» **TEXT SEGMENT**
● ● ● ●
# BBQ Trifecta



## wittdog (Dec 28, 2008)

Well just got done with the meat prep…brisket is trimmed and marked (Full packer)…that will go on the bottom rack Brisket will be hit with the Swine Syndicate Comp Beef Rub….
      ribs are demembraned and trimmed up Ribs will be hit with the SS Rub Out Rub…..those will do on the top rack in a rib rack and will be surrounded by chicken thighs…most will go into a smoked chicken lasagna (marinating in some EVOO with some Garlic Powder, Onion, S&P and Oregano and Thyme )later in the week but some will be consumed for dinner (Chivettas)..
     I was informed by the Mrs. that I would be cooking with water in the pan….I asked her how she knew that…she said…you don’t have any sand…good women….she has the answers for everything…
Tomorrow I take the New 22.5 WSM for it’s maiden smoke…I’m still figuring out what to name it..


----------



## Puff1 (Dec 28, 2008)

Well it's about time!
Looking REAL forward to the outcome!  8) 

Name it ......Puff


----------



## Griff (Dec 28, 2008)

We are anxiously awaiting the report. The name will come in its own time and is usually happens after alcohol consumption.


----------



## Nick Prochilo (Dec 28, 2008)

Puff said:
			
		

> Well it's about time!
> Looking REAL forward to the outcome!  8)
> 
> Name it ......Puff



No, that's too girlie of a name! Uhmm Dave, where's the pictures?


----------



## Puff1 (Dec 28, 2008)
● ● ● ●
» **RECORDED INFORMATION**
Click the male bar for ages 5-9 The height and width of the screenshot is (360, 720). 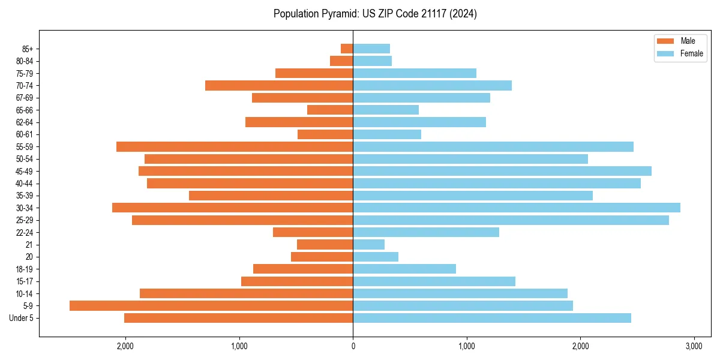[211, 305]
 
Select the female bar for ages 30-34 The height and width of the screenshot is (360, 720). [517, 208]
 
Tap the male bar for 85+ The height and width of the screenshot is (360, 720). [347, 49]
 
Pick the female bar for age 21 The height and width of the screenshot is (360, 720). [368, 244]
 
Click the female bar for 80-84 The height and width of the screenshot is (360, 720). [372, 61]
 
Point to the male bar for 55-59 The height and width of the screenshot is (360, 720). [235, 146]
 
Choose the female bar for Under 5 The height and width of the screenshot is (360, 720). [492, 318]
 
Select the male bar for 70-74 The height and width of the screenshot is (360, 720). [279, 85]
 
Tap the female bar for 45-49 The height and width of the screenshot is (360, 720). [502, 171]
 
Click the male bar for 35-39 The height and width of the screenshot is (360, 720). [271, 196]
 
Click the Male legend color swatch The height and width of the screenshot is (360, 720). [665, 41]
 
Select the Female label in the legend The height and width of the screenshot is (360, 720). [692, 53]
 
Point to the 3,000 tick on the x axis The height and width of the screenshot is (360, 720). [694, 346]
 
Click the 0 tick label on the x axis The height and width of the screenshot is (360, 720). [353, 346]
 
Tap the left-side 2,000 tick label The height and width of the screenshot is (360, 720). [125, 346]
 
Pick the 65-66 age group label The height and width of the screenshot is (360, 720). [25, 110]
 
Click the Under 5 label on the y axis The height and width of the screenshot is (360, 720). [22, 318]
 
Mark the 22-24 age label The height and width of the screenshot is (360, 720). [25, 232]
● ● ● ●
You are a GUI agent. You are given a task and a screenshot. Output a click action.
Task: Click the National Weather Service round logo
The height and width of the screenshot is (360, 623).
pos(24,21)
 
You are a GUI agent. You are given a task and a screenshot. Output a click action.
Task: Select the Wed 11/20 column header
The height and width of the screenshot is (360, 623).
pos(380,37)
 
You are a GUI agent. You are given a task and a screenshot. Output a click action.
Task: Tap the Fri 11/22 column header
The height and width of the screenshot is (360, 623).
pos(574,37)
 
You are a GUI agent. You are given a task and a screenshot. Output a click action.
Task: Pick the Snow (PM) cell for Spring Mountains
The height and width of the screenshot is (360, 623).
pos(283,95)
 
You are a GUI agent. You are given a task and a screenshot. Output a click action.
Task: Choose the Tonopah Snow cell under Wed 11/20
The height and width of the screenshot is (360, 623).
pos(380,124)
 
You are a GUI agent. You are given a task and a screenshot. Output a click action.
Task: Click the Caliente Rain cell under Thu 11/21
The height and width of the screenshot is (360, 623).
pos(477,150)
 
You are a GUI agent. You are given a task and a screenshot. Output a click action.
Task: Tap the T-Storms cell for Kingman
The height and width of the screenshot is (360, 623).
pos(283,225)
● ● ● ●
» **TASK BRIEF**
From the BBQ Trifecta thread, reproduce verbatim the passage starting at "## Griff (Dec" and ending at "Prochilo (Dec 28, 2008)".

» **RESPONSE FOR THIS EXERCISE**
## Griff (Dec 28, 2008)

We are anxiously awaiting the report. The name will come in its own time and is usually happens after alcohol consumption.


----------



## Nick Prochilo (Dec 28, 2008)